秦梦月还有些迟疑:“这……那些官差真的会同意么?”
沈风荷笑道:“娘,你放心吧。我一路也给了他们不少的好处的,再说,咱们两个女人带着三个孩子,他们应该也不会一点都不通人情的。”
秦梦月点了点头,笑道:“若是真的能买一辆板车,那路上可是能轻松不少呢。

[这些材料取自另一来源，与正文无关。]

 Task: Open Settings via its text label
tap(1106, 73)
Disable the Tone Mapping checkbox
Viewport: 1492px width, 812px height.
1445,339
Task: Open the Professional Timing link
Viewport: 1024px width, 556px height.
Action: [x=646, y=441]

一川杏儿昊儿他们脚底下都磨出茧子了,我看了真是快心疼死了……”
两人商议好了之后,便睡下了。
又赶了一天的路,到了日暮时分,在城门未关闭之前,终于走到了大名府的城郭。
衙门夜间不办公,不过还是给流放的犯人临时安排了住宿的地方。
第二天一早,陈五和袁巡先将赖虎和那些劫犯人的山匪押解到县衙,交给了县府的人,又报了被杀的官差的事情,又县衙开具证明文书,等到他们回京后,还要上报给直属衙门,替死去官差的家人申领丧葬费抚恤金等。

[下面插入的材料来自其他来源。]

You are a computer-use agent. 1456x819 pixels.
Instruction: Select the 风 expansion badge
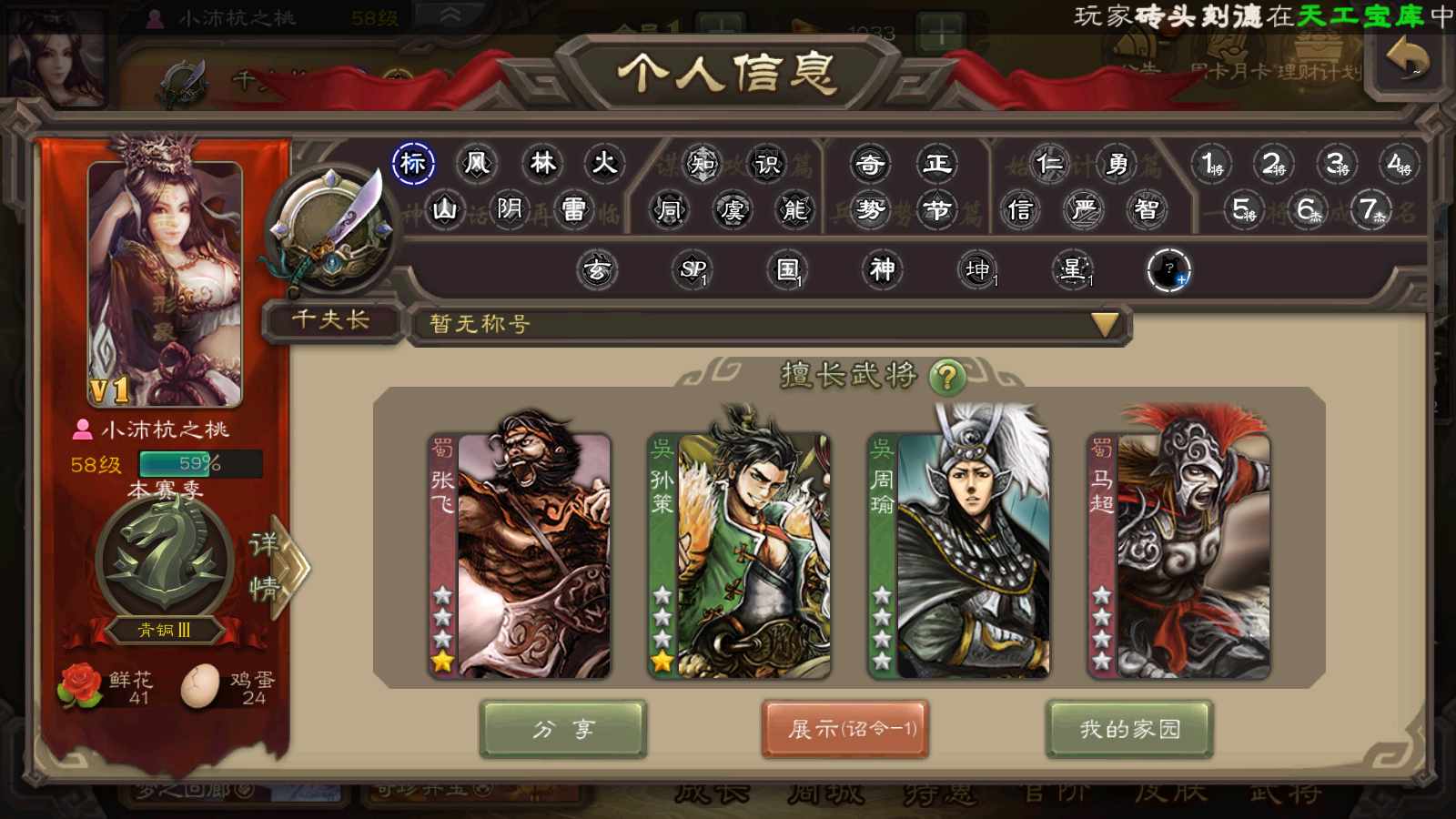pyautogui.click(x=477, y=164)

接着,他们又带着流放犯人的名单,去县府画了押,又报告了之前误食马桑果死掉的犯人的名姓等,将这些人正式从名单中去掉。
这些都是必须要走的官样流程。
等这些事情处理完,县太爷已经开堂审理赖虎的案子了。
沈风荷还有一部分当时一起上山的犯人也作为证人被带到了堂上。
秦欢欢因为失身的事情,被秦家不喜,当时也是进山的人中的一个,因此也是证人之一。
她有些得意地看了一眼沈风荷,唇角泛起一抹冷笑。
等着吧!一会儿她就会让沈风荷身败名裂的!
至于之前说用一百两银子贿赂县太爷救赖虎的事情……
怎么可能?
一想起她本是差点成为太子妃的娇娇贵女,却落得如此下场,居然被赖虎这个浑身臭不可闻的山匪给得了手,她就厌恶得想要作呕!
让他帮着报复沈风荷,也只不过是她收取一点代价罢了!
现在还让她花一百两银子救他?呸!她恨不得他被碎尸万段!
审讯按部就班,很快轮到秦欢欢作证。
“秦氏,你是一同进山的,这些山匪胆敢劫掠朝廷钦犯一案,你将你看到的据实陈报!若有半句虚言,大刑伺候!”
秦欢欢立刻磕了个头,将事情经过大致说了一遍,内容和其他犯人所说的大同小异。
说完之后,她看了一眼沈风荷,却突然又磕了一个头,整个人都匍匐在地上,说道:“大人,罪女突然想起一个细节,不知当讲不当讲。”
县太爷威严地道:“公堂之上,岂容你隐瞒?讲!”
秦欢欢这才说道:“大人,那些山匪杀了官差,要劫走赖虎的时候,赖虎曾经说过,要将一个流放的女犯人一起救走当压寨夫人……此事,我们一起上山的人,都可以作证!”
沈风荷眼眸微微眯了起来。
县太爷皱眉:“居然还有此事?”
秦欢欢这才继续说道:“罪女不敢妄言!而且,罪女还曾见过这个女犯人和那赖虎眉来眼去,想必已经行过苟且之事!这次劫犯人之案,那女犯人只怕也是事先知晓的!大人若是不信,大可严刑逼问那女犯人及赖虎!”
县太爷一拍惊堂木,厉声道:“你的意思是,这些山匪和赖虎,在流放犯中,还有同党!”
秦欢欢赶忙又磕了一个头,道:“罪女不敢妄言,全凭大人裁度!”
赖虎震惊地看了秦欢欢一眼。
她口中所说的女犯人,自然是指沈风荷。她让县太爷对沈风荷严刑逼供也就罢了,怎么还要拉上他?!
那晚那个黑衣人所说的,这女人最是巴不得他死无葬身之地的事情,难道……是真的?!
县太爷此时继续问道:“秦氏,你所说的女犯人是谁?可在这公堂之上?”
秦欢欢唇角泛起一抹得逞的笑,道:“禀告大人,那女犯人正在公堂之上,就是沈风荷!”
说着,她突然直起身来,伸出手臂,指向沈风荷!
县太爷心中一惊,顺着秦欢欢的指认,看向沈风荷!
沈风荷?
不就是谋逆被五皇子诛杀的太子的太子妃么!
上头前天才来了密信,叫他寻个由头处死了这太子妃和皇后九皇子,现在居然这么好的运气?
县太爷咳嗽了两声,冷声道:“沈氏,你可有话说?”
沈风荷低眉顺目,淡淡地答道:“大人,这都是秦欢欢一厢情愿的说法,纯粹一派胡言,我清清白白,和赖虎并未有染!”